Aşağıdaki aile yapısı konulu metinde "Yoksul semtlerde ataerkil" sözlerinden "duygusu dışlanmışlık yaratır." sözlerine kadar olan kısmı hiç değiştirmeden yazın.

# İncelenen metin
/---

TAKSİM DİRENİŞİ etiketine sahip kayıtlar gösteriliyor. Tüm kayıtları göster
TAKSİM DİRENİŞİ etiketine sahip kayıtlar gösteriliyor. Tüm kayıtları göster

23 Aralık 2020 Çarşamba

TAKSİM DİRENİŞİNDEKİ YENİ AİLE TİPİ: ÇOCUK ERKİL AİLE

TAKSİM DİRENİŞİNDEKİ YENİ AİLE TİPİ: ÇOCUK ERKİL AİLE


Feyzi Çelik 
İstanbul. 2017
ÇÖZÜMÜN UÇURUMUNDAKİ SÜREÇ
26.06.2013 


Yoksul semtlerde ataerkil aile yapısı devam ederken orta sınıfın yoğun olduğu yerlerde çocukerkil yani çocuk merkezlik var. Yoksulluk içinde olan ailelerde çocuklar ailenin geçimine katkıda bulunmak için çalışıyorlar eve kazanç getiriyorlar çoğu zaman bu çocuk ve kadınların kazandığı para ile geçim sağlanıyor babanın kazancı ailenin geçimini sağlamaya yetmiyor. Çalışma kaba bir geçim aracı olmaktan öteye gitmediği için çalışma koşulları kötüdür günün 14-15 saati çalışma ile sürdürülür. Çocuk okula gitse bile bu düzenli değildir yorgun argın bir şekilde okula giden öğrencinin orta sınıf çocukları gibi konsantre olması da mümkün değildir bu semtlerde bulunan okullardaki farklı eğitim sistemi kalabalık sınıflar gibi etmenler de dikkate alındığında buradaki eğitimin çocuğun ileri aşamalarda bir yerlere gelemeyeceği duygusu dışlanmışlık yaratır.

\---

# Verilen satırlar
/---

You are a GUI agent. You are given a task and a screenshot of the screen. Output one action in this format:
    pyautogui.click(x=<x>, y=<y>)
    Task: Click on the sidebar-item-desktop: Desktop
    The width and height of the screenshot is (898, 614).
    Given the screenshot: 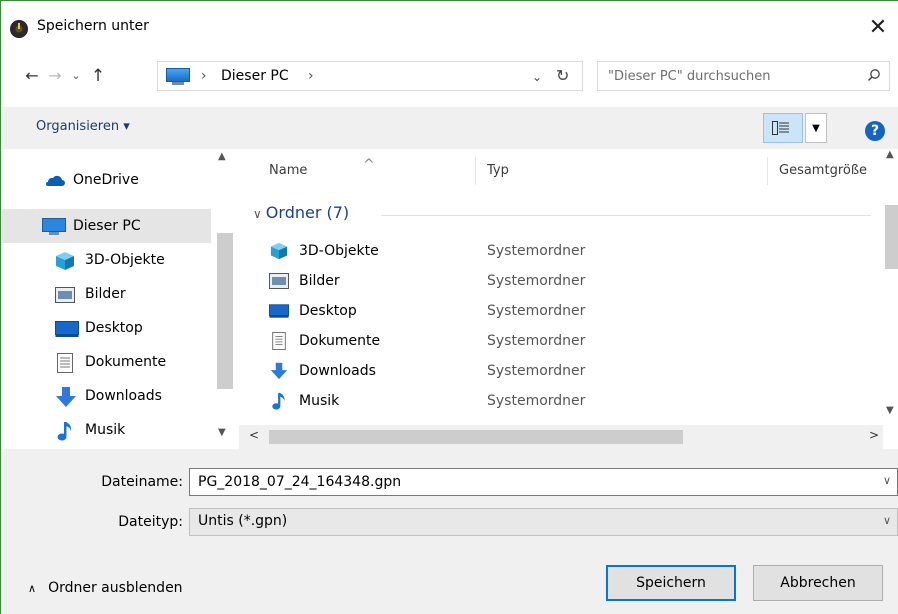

\---

# Sorunun çözümü
Yoksul semtlerde ataerkil aile yapısı devam ederken orta sınıfın yoğun olduğu yerlerde çocukerkil yani çocuk merkezlik var. Yoksulluk içinde olan ailelerde çocuklar ailenin geçimine katkıda bulunmak için çalışıyorlar eve kazanç getiriyorlar çoğu zaman bu çocuk ve kadınların kazandığı para ile geçim sağlanıyor babanın kazancı ailenin geçimini sağlamaya yetmiyor. Çalışma kaba bir geçim aracı olmaktan öteye gitmediği için çalışma koşulları kötüdür günün 14-15 saati çalışma ile sürdürülür. Çocuk okula gitse bile bu düzenli değildir yorgun argın bir şekilde okula giden öğrencinin orta sınıf çocukları gibi konsantre olması da mümkün değildir bu semtlerde bulunan okullardaki farklı eğitim sistemi kalabalık sınıflar gibi etmenler de dikkate alındığında buradaki eğitimin çocuğun ileri aşamalarda bir yerlere gelemeyeceği duygusu dışlanmışlık yaratır.